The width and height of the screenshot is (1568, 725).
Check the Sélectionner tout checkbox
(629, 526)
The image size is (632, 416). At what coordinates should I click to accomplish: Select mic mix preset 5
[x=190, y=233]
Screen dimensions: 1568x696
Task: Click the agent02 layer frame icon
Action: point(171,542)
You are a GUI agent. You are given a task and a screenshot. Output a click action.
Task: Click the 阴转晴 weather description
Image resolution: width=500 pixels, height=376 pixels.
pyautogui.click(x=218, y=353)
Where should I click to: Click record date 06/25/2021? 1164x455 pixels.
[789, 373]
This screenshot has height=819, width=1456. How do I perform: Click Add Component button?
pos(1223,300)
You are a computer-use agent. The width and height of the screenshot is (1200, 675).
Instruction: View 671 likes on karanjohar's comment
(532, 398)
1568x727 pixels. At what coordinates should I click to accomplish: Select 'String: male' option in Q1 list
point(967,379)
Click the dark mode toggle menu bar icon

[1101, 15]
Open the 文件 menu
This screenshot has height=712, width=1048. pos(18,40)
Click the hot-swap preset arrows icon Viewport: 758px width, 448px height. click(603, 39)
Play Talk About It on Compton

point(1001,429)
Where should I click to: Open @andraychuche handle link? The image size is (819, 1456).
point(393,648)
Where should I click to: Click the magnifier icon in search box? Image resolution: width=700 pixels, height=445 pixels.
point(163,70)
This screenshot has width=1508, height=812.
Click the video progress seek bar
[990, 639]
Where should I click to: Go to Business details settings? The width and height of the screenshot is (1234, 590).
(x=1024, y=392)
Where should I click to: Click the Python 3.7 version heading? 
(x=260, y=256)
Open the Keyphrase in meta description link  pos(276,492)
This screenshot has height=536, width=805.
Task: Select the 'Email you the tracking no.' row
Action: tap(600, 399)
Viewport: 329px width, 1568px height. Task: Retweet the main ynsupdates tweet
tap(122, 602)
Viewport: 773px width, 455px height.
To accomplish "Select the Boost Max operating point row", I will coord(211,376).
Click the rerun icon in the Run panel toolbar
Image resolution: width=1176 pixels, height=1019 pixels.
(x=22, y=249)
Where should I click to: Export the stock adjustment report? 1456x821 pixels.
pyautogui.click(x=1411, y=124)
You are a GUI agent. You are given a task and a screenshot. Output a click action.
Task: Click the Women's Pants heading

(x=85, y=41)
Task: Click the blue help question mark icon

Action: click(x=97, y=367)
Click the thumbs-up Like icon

> [Instructions to follow]: Put every line of the material above into a numbered list, dropping the blank lines.

> [Exercise output]:
1. The width and height of the screenshot is (1568, 725).
2. Check the Sélectionner tout checkbox
3. (629, 526)
4. The image size is (632, 416). At what coordinates should I click to accomplish: Select mic mix preset 5
5. [x=190, y=233]
6. Screen dimensions: 1568x696
7. Task: Click the agent02 layer frame icon
8. Action: point(171,542)
9. You are a GUI agent. You are given a task and a screenshot. Output a click action.
10. Task: Click the 阴转晴 weather description
11. Image resolution: width=500 pixels, height=376 pixels.
12. pyautogui.click(x=218, y=353)
13. Where should I click to: Click record date 06/25/2021? 1164x455 pixels.
14. [789, 373]
15. This screenshot has height=819, width=1456. How do I perform: Click Add Component button?
16. pos(1223,300)
17. You are a computer-use agent. The width and height of the screenshot is (1200, 675).
18. Instruction: View 671 likes on karanjohar's comment
19. (532, 398)
20. 1568x727 pixels. At what coordinates should I click to accomplish: Select 'String: male' option in Q1 list
21. point(967,379)
22. Click the dark mode toggle menu bar icon
23. [1101, 15]
24. Open the 文件 menu
25. This screenshot has height=712, width=1048. pos(18,40)
26. Click the hot-swap preset arrows icon Viewport: 758px width, 448px height. click(603, 39)
27. Play Talk About It on Compton
28. point(1001,429)
29. Where should I click to: Open @andraychuche handle link? The image size is (819, 1456).
30. point(393,648)
31. Where should I click to: Click the magnifier icon in search box? Image resolution: width=700 pixels, height=445 pixels.
32. point(163,70)
33. This screenshot has width=1508, height=812.
34. Click the video progress seek bar
35. [990, 639]
36. Where should I click to: Go to Business details settings? The width and height of the screenshot is (1234, 590).
37. (x=1024, y=392)
38. Where should I click to: Click the Python 3.7 version heading? 
39. (x=260, y=256)
40. Open the Keyphrase in meta description link  pos(276,492)
41. This screenshot has height=536, width=805.
42. Task: Select the 'Email you the tracking no.' row
43. Action: tap(600, 399)
44. Viewport: 329px width, 1568px height. Task: Retweet the main ynsupdates tweet
45. tap(122, 602)
46. Viewport: 773px width, 455px height.
47. To accomplish "Select the Boost Max operating point row", I will coord(211,376).
48. Click the rerun icon in the Run panel toolbar
49. Image resolution: width=1176 pixels, height=1019 pixels.
50. (x=22, y=249)
51. Where should I click to: Export the stock adjustment report? 1456x821 pixels.
52. pyautogui.click(x=1411, y=124)
53. You are a GUI agent. You are given a task and a screenshot. Output a click action.
54. Task: Click the Women's Pants heading
55. (x=85, y=41)
56. Task: Click the blue help question mark icon
57. Action: click(x=97, y=367)
58. Click the thumbs-up Like icon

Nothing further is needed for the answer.